## DATASET EXCERPTS
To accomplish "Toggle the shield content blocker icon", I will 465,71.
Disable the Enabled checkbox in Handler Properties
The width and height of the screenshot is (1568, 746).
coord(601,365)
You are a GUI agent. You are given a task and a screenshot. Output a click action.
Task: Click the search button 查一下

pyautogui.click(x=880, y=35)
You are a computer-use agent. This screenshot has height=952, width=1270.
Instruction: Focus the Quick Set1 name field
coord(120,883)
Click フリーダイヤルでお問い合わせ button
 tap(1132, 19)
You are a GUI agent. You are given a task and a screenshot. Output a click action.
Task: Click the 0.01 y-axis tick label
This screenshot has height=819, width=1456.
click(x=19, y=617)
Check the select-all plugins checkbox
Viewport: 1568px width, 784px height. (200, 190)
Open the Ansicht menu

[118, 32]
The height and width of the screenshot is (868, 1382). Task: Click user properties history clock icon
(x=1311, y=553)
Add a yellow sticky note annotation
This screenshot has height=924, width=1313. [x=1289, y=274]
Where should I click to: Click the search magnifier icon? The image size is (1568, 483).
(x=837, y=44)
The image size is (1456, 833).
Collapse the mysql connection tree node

## DIRECTIONS
Output only the lines from the one containing "Add a yellow sticky note annotation" through the end of the material, please, exactly as they appear.

## SOLUTION FOR THIS PROBLEM
Add a yellow sticky note annotation
This screenshot has height=924, width=1313. [x=1289, y=274]
Where should I click to: Click the search magnifier icon? The image size is (1568, 483).
(x=837, y=44)
The image size is (1456, 833).
Collapse the mysql connection tree node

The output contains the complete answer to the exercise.